The European Central Bank (ECB) is stepping up scrutiny of banks it sees at high risk of laundering money by launching a dedicated network of watchdogs sharing information on the matter, according to Reuters.
The report quotes the ECB’s chief supervisor Daniele Nouy saying that an anti-money laundering (AML) office will be set up to share information from its supervisors and other authorities.
The move follows a number of money-laundering scandals affecting banks in Malta, Denmark and Latvia.
Malta’s Pilatus Bank and Latvia’s ABLV were accused of laundering money by US authorities, leading to accusations that European watchdogs had failed to tackle the problem.
Pilatus Bank was recently shut down following a string of controversies in Malta linked to political corruption. In a letter sent to MEPs who called for the bank’s closure, the European Banking Authority had said it found various shortcomings in the supervision of Pilatus Bank.

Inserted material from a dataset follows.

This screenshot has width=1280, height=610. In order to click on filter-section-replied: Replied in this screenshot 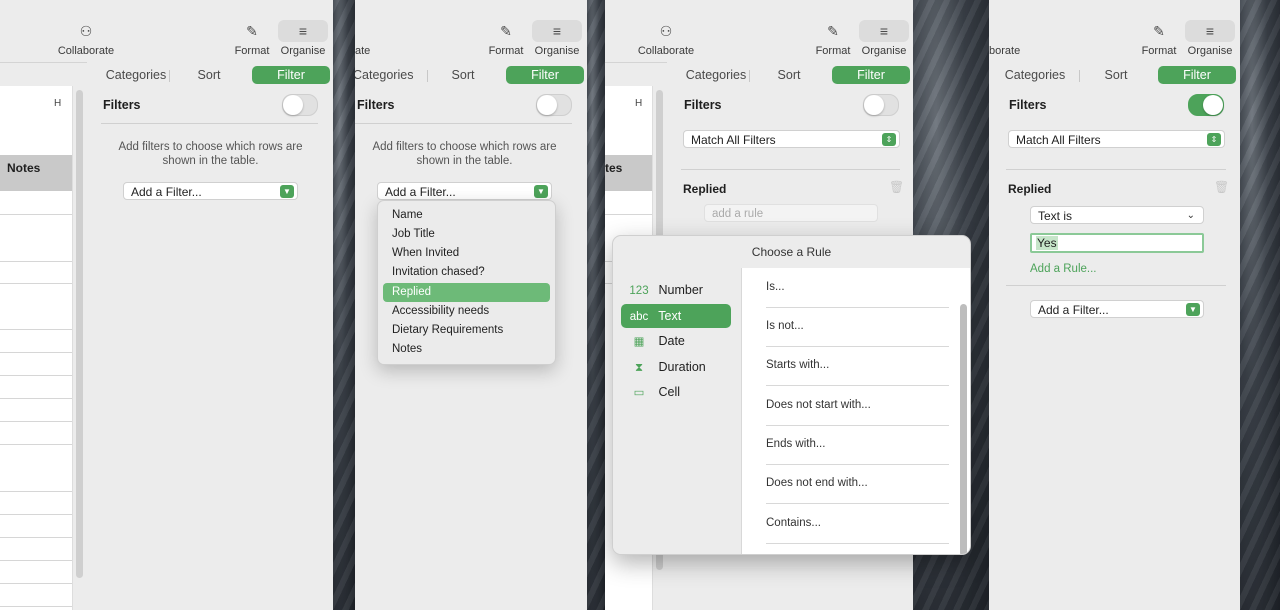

It said that Maltese authorities had failed to implement robust due diligence checks during the authorisation process and did not respond to concerns on money laundering and dubious banking practices.
The Latvian Bank’s woes started when the US Treasury Department’s Financial Crimes Enforcement Network (FinCen) accused ABLV of institutionalising money laundering, violating sanctions imposed on North Korea and using bribery to influence Latvian officials.
Denmark’s Danske Bank was also embroiled in a money laundering scandal this year after revelations from a whistleblower. Danske Bank Estonia was revealed as the hub of a $234bn money laundering scheme involving Russian and Eastern European customers.
Danske is still in business, but its chief executive, Thomas Borgen, stepped down following a report that revealed the full extent of problems at the Estonian branch. It had thousands of suspicious customers, responsible for €200bn of transactions over a nine-year period.
Justice Commissioner Věra Jourová described the €200bn money-laundering case involving Danske Bank as “the biggest scandal in Europe“.
The ECB had earlier said it lacked a legal mandate to pursue money-laundering, which is typically in the hands of dedicated authorities in individual EU countries.